# Thread: [SOLVED] How to solve this equation?

1. ## [SOLVED] How to solve this equation?

By using the substitution $\displaystyle u = \frac{1}{x} + x$, show that the equation $\displaystyle 6x^4 - 25x^3 + 12x^2 - 25x + 6 = 0$ can be expressed as $\displaystyle 6u^2 - 25u = 0$. Hence, solve the equation giving your answer correct to two decimal places.

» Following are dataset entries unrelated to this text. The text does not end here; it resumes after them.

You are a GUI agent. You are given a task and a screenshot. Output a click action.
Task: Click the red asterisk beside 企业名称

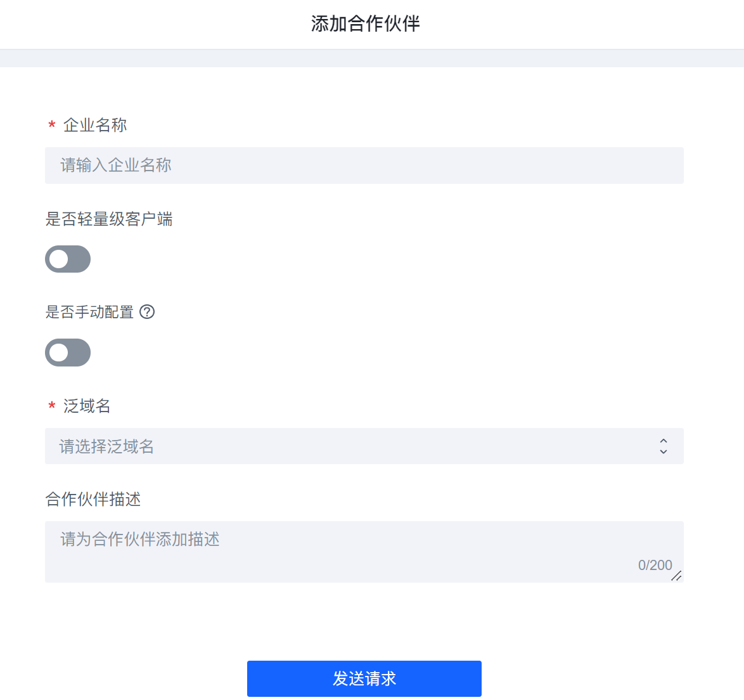pos(52,126)

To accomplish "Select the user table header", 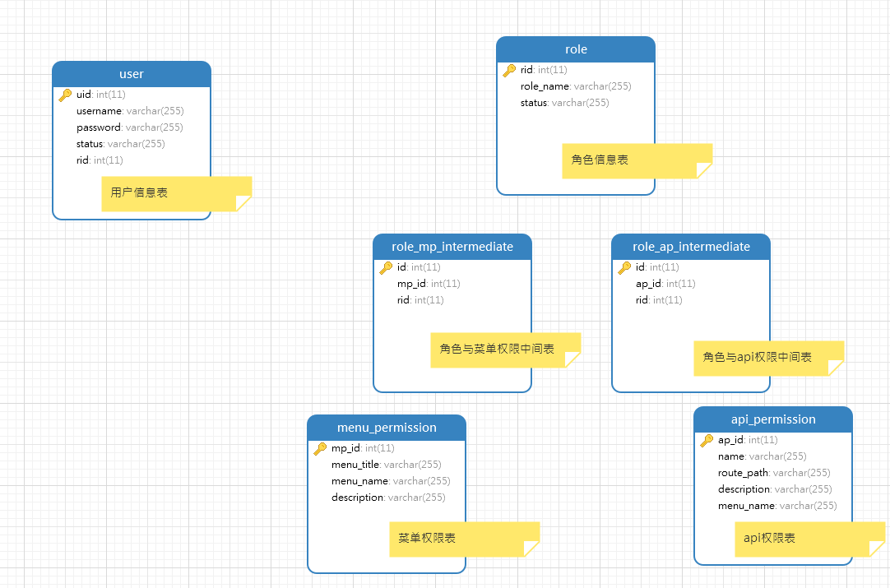I will (132, 74).
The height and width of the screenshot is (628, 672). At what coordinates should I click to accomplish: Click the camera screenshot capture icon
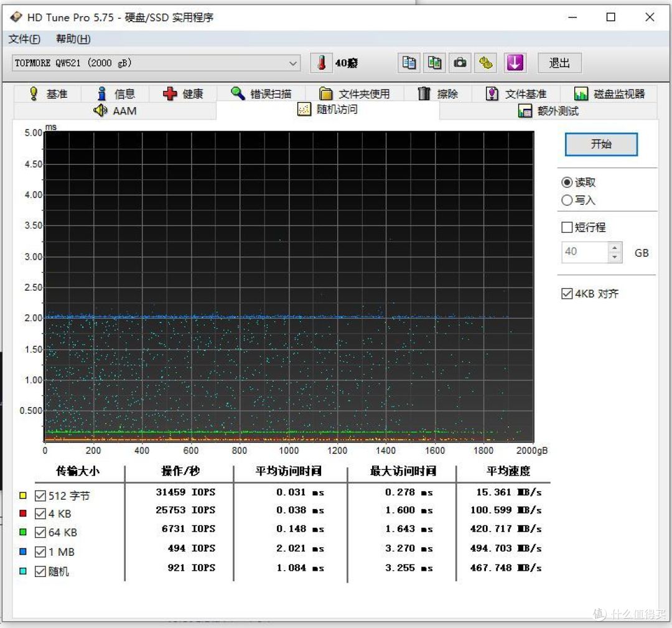coord(460,63)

2. $\displaystyle 6u^2-25u=0$ --------- (1)

Substituting $\displaystyle u=x+\frac{1}{x}$ in (1),

$\displaystyle 6(x+\frac{1}{x})^2-25(x+\frac{1}{x})=0$

$\displaystyle 6(x^2+2+\frac{1}{x^2})-25(x+\frac{1}{x})=0$

$\displaystyle 6(x^4+2x^2+1)-25(x^3+x)=0$

$\displaystyle 6x^4-25x^3+12x^2-25x+6=0$

3. How about the roots? How to solve the roots? The answers given in the book are 3.91, 0.26, i and -i. How did they got it? Showing steps are very much welcomed. Thanks.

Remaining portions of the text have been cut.